| SHORT PROBLEM |
In the lines below, rename every "coordinates" to "location" and keep all other text the same.

[Element and text position data]

-- BEGIN --

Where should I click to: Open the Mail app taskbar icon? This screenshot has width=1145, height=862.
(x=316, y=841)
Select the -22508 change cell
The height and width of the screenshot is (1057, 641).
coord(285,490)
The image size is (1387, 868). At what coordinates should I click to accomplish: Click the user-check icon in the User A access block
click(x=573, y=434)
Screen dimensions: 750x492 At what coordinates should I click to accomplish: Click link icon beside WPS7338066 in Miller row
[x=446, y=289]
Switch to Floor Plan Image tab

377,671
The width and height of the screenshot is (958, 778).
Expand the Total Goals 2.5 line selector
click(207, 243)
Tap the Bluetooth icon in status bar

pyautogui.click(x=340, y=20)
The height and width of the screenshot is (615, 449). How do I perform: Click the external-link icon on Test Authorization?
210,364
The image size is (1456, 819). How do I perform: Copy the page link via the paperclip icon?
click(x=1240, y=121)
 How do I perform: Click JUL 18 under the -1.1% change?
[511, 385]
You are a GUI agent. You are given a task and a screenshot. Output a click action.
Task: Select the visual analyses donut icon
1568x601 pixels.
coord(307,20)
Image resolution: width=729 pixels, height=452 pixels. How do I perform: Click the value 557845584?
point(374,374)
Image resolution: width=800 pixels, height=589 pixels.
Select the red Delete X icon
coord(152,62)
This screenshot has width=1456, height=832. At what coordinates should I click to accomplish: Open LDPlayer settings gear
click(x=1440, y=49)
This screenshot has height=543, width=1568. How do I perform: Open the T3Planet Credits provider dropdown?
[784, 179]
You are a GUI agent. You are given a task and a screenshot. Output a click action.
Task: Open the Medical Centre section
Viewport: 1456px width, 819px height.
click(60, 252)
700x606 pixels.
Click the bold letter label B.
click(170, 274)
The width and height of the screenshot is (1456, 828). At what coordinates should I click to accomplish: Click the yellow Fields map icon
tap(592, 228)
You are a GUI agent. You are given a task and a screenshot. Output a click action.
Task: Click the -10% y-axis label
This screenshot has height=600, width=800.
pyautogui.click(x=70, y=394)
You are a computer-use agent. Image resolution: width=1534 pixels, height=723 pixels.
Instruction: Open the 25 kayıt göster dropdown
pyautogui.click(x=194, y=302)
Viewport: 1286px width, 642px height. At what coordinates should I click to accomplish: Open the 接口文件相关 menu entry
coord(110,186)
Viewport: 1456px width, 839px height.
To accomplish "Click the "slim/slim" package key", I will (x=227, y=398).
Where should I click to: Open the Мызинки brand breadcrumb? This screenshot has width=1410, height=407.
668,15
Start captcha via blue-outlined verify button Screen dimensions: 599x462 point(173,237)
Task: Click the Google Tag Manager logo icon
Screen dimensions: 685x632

-- END --

| COMPLETE ANSWER |
Where should I click to: Open the Mail app taskbar icon? This screenshot has width=1145, height=862.
(x=316, y=841)
Select the -22508 change cell
The height and width of the screenshot is (1057, 641).
coord(285,490)
The image size is (1387, 868). At what location should I click to accomplish: Click the user-check icon in the User A access block
click(x=573, y=434)
Screen dimensions: 750x492 At what location should I click to accomplish: Click link icon beside WPS7338066 in Miller row
[x=446, y=289]
Switch to Floor Plan Image tab

377,671
The width and height of the screenshot is (958, 778).
Expand the Total Goals 2.5 line selector
click(207, 243)
Tap the Bluetooth icon in status bar

pyautogui.click(x=340, y=20)
The height and width of the screenshot is (615, 449). How do I perform: Click the external-link icon on Test Authorization?
210,364
The image size is (1456, 819). How do I perform: Copy the page link via the paperclip icon?
click(x=1240, y=121)
 How do I perform: Click JUL 18 under the -1.1% change?
[511, 385]
You are a GUI agent. You are given a task and a screenshot. Output a click action.
Task: Select the visual analyses donut icon
1568x601 pixels.
coord(307,20)
Image resolution: width=729 pixels, height=452 pixels. How do I perform: Click the value 557845584?
point(374,374)
Image resolution: width=800 pixels, height=589 pixels.
Select the red Delete X icon
coord(152,62)
This screenshot has width=1456, height=832. At what location should I click to accomplish: Open LDPlayer settings gear
click(x=1440, y=49)
This screenshot has height=543, width=1568. How do I perform: Open the T3Planet Credits provider dropdown?
[784, 179]
You are a GUI agent. You are given a task and a screenshot. Output a click action.
Task: Open the Medical Centre section
Viewport: 1456px width, 819px height.
click(60, 252)
700x606 pixels.
Click the bold letter label B.
click(170, 274)
The width and height of the screenshot is (1456, 828). At what location should I click to accomplish: Click the yellow Fields map icon
tap(592, 228)
You are a GUI agent. You are given a task and a screenshot. Output a click action.
Task: Click the -10% y-axis label
This screenshot has height=600, width=800.
pyautogui.click(x=70, y=394)
You are a computer-use agent. Image resolution: width=1534 pixels, height=723 pixels.
Instruction: Open the 25 kayıt göster dropdown
pyautogui.click(x=194, y=302)
Viewport: 1286px width, 642px height. At what location should I click to accomplish: Open the 接口文件相关 menu entry
coord(110,186)
Viewport: 1456px width, 839px height.
To accomplish "Click the "slim/slim" package key", I will (x=227, y=398).
Where should I click to: Open the Мызинки brand breadcrumb? This screenshot has width=1410, height=407.
668,15
Start captcha via blue-outlined verify button Screen dimensions: 599x462 point(173,237)
Task: Click the Google Tag Manager logo icon
Screen dimensions: 685x632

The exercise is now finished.